> _TASK DIRECTIONS_
The line containing "Given: Click the /dev/video0 device path" and each line after it, through the final line of the data, are to be retyped exactly, with pictures left out.
*** INPUT RECORDS Section Begins ***
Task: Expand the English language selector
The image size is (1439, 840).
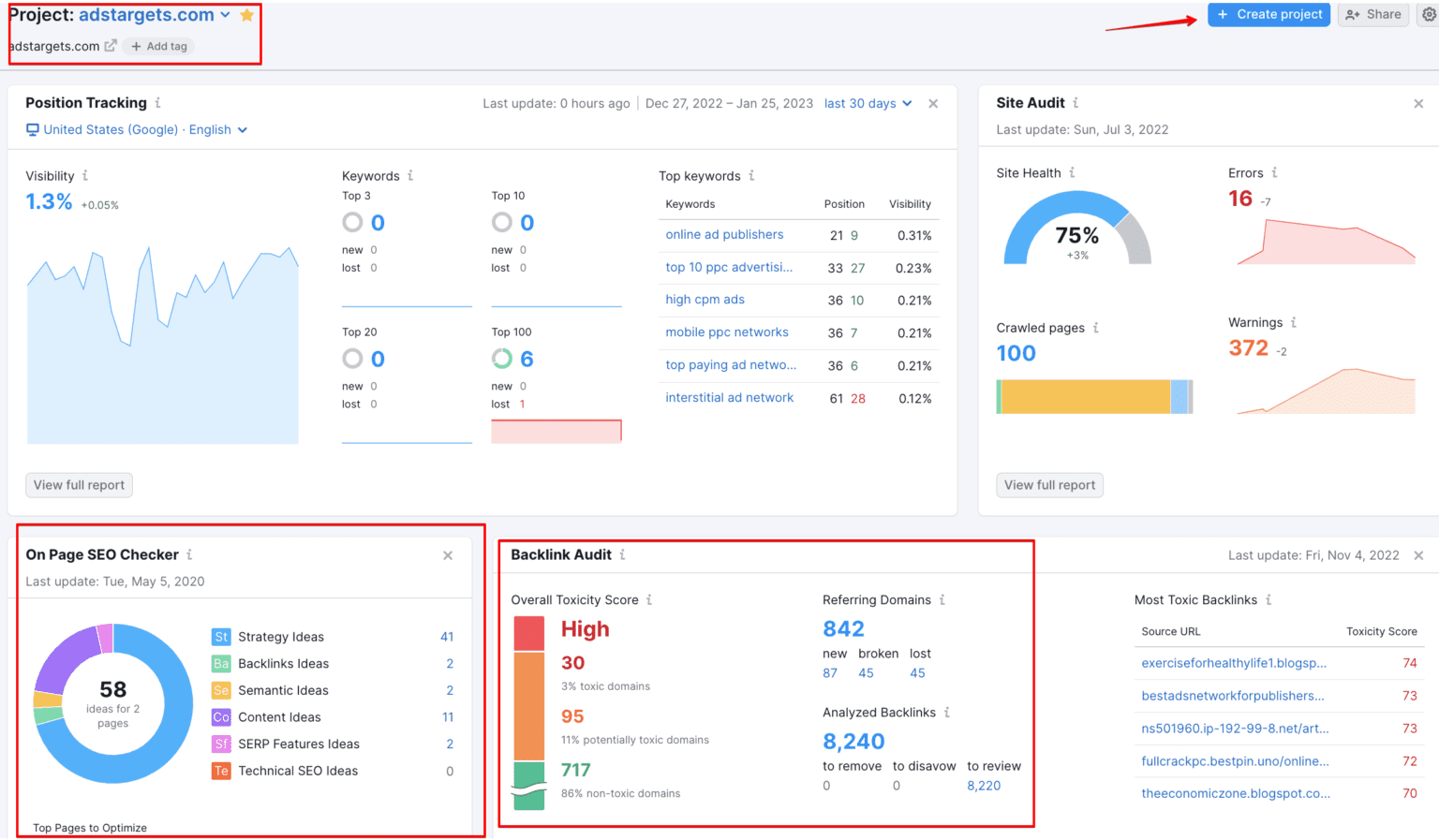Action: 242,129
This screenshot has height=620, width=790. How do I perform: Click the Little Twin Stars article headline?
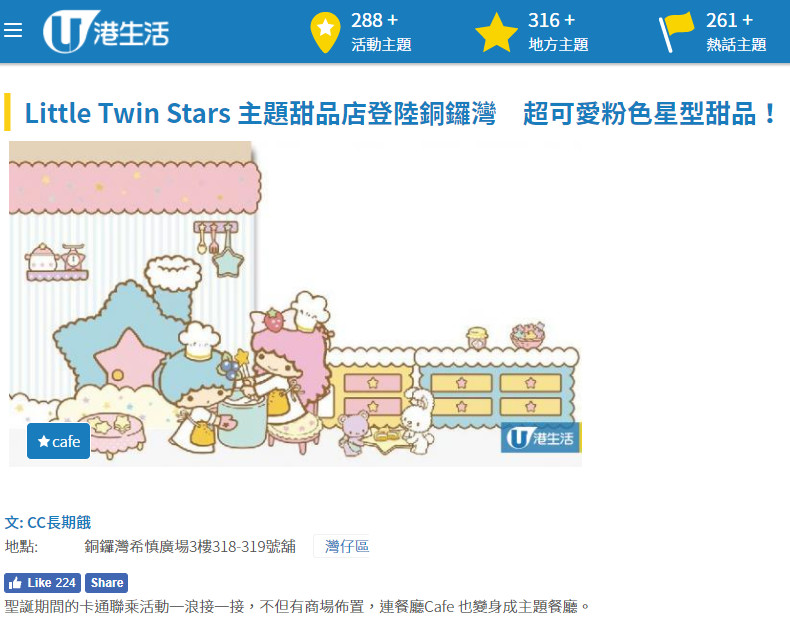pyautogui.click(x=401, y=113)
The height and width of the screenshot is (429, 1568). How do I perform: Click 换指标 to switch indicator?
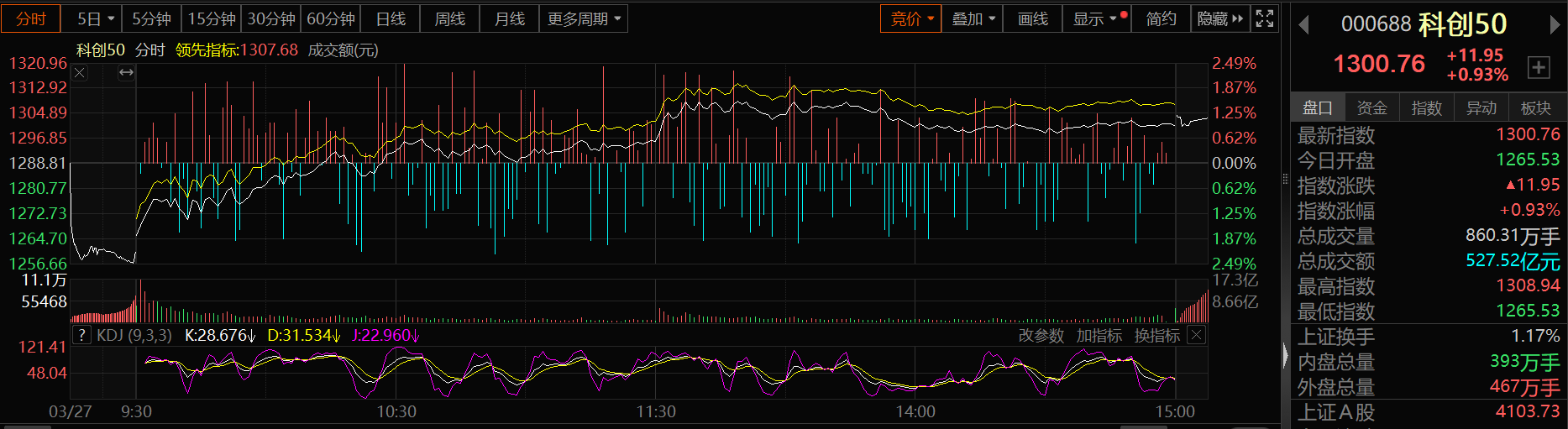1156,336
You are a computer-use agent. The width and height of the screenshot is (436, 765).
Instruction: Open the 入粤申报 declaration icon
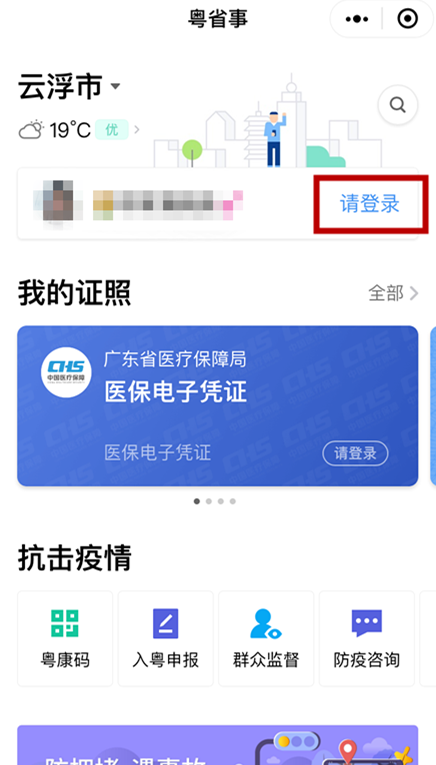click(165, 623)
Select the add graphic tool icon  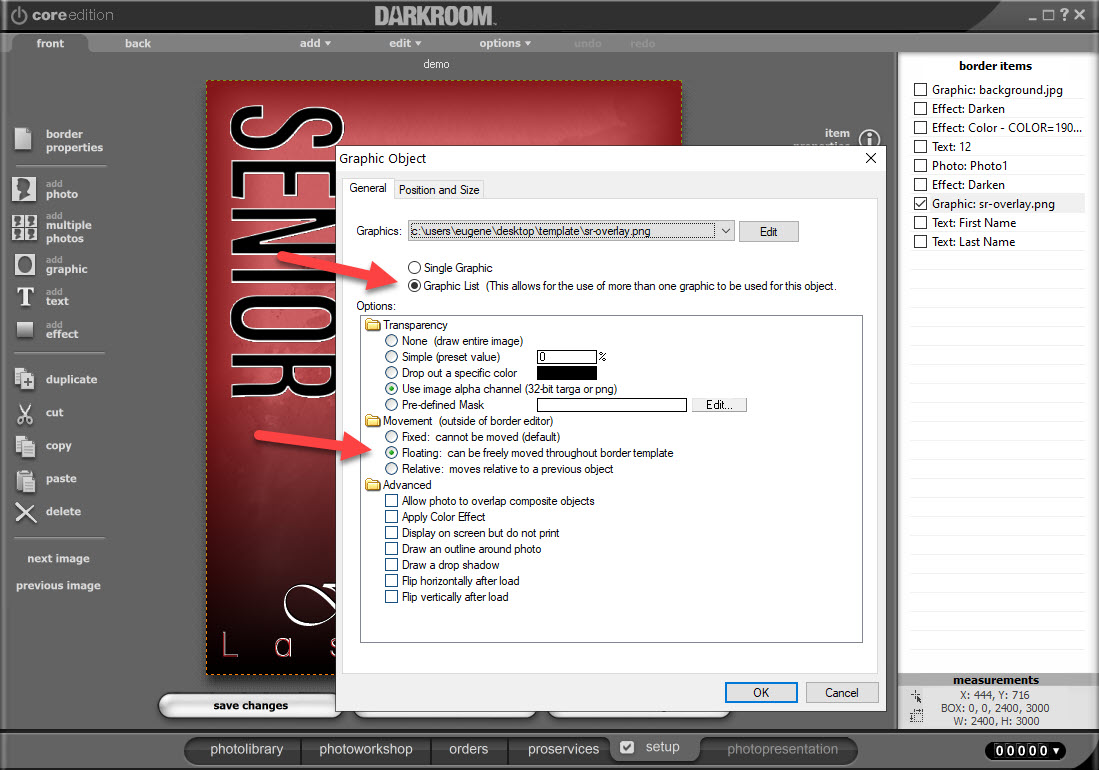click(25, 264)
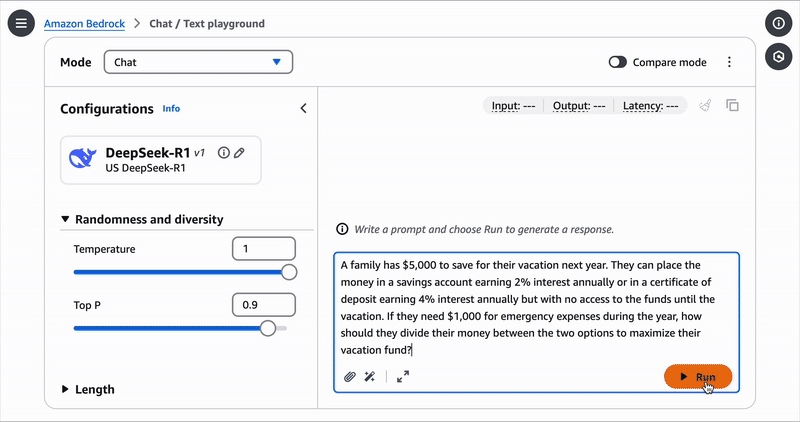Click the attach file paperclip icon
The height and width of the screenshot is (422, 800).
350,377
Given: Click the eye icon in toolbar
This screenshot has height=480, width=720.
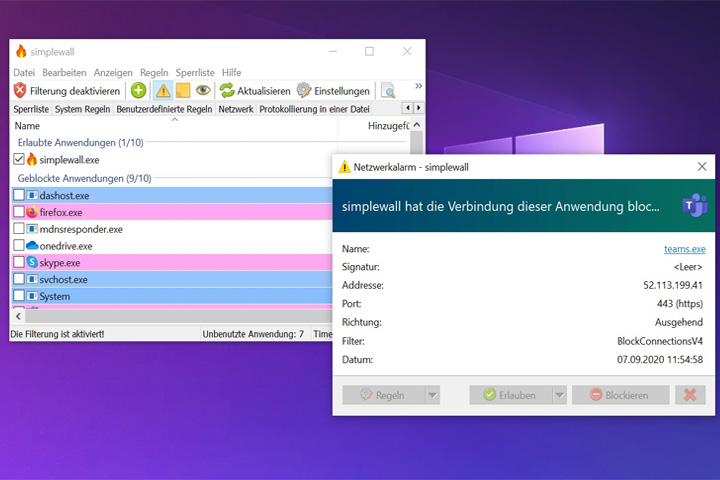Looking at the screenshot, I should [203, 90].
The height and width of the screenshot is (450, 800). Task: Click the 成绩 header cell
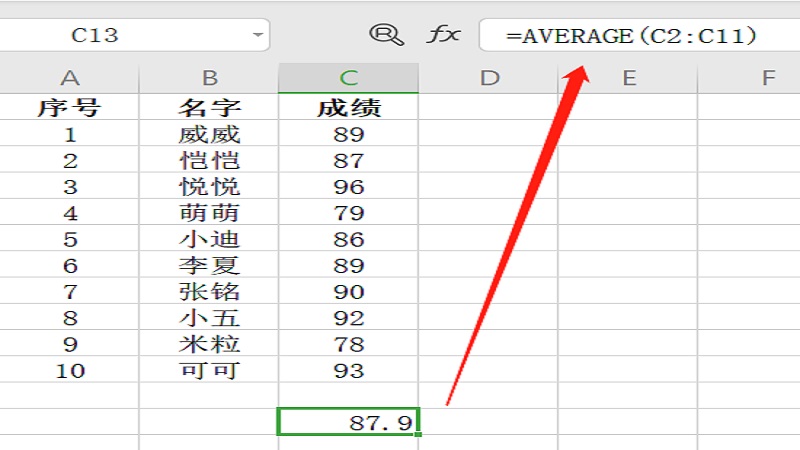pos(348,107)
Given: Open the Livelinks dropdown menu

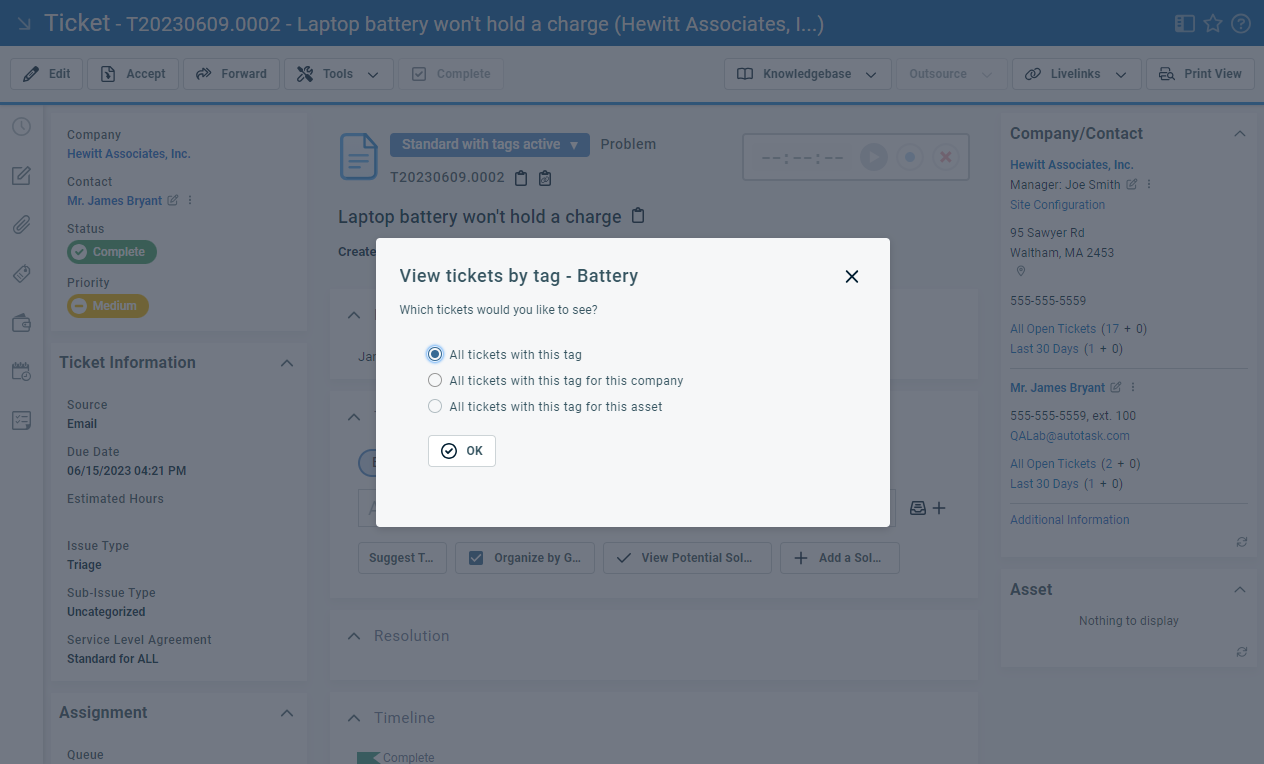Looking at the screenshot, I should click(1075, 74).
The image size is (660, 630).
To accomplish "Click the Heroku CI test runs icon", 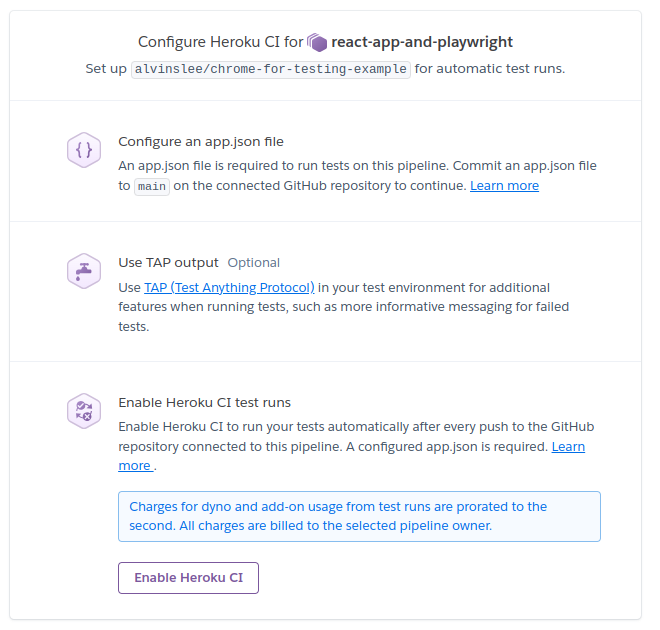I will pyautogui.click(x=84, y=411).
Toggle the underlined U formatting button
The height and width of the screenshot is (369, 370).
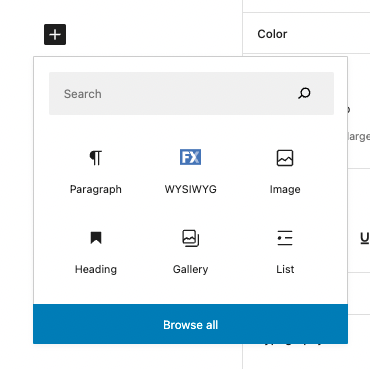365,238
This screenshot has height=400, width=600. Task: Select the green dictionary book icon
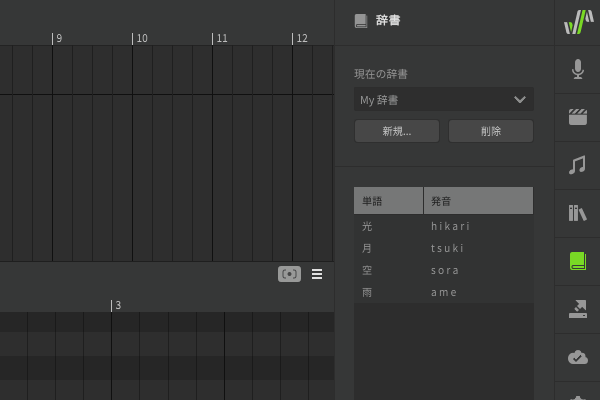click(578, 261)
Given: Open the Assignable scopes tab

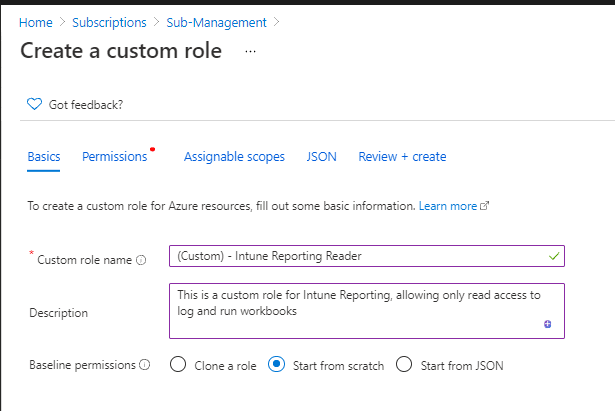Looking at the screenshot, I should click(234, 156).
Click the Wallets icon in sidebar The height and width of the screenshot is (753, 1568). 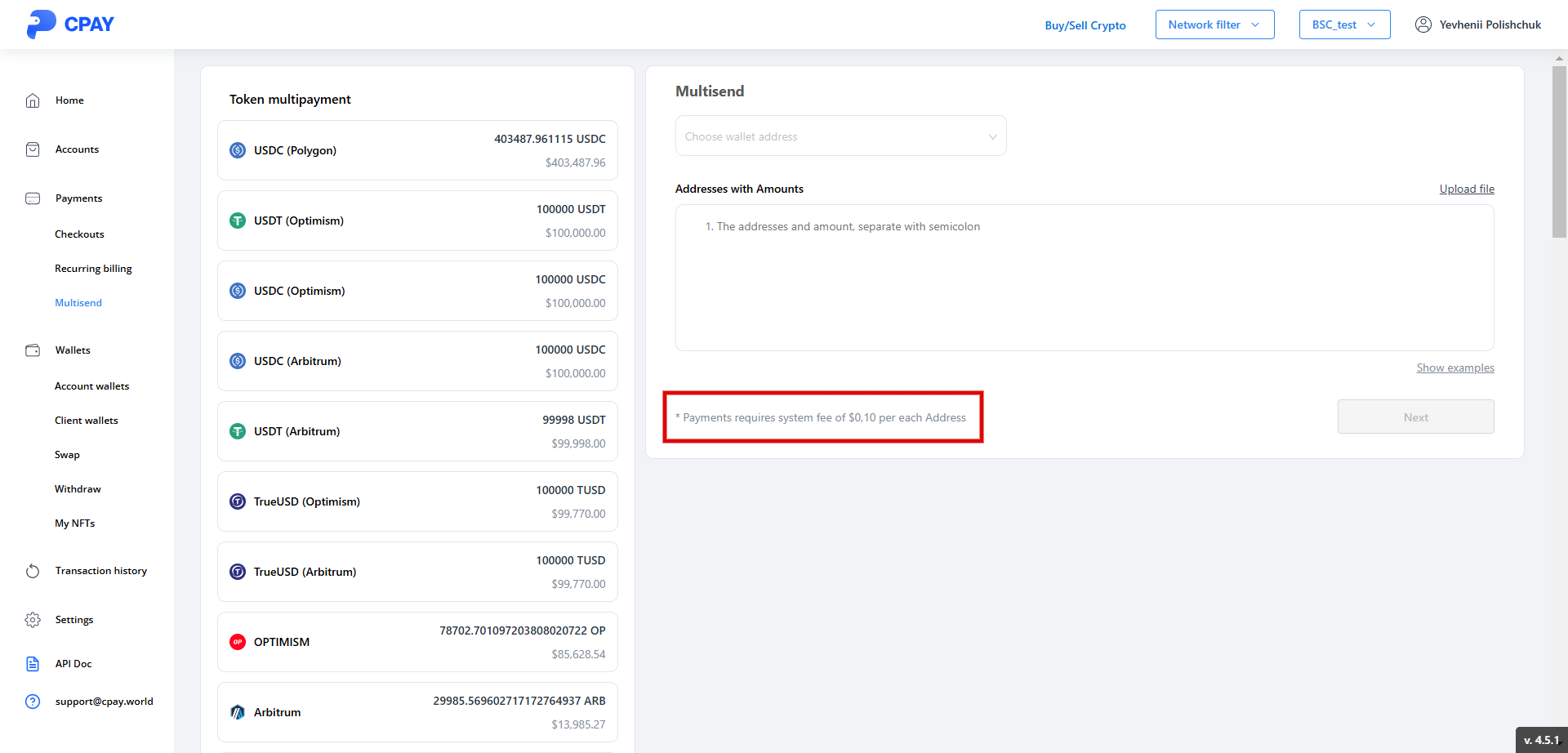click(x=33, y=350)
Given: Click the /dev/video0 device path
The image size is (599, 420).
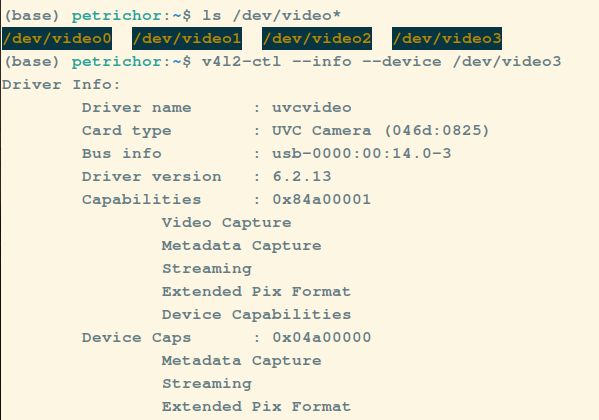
*** INPUT RECORDS Section Ends ***
> _THE COMPLETED TASK_
Given: Click the /dev/video0 device path
The image size is (599, 420).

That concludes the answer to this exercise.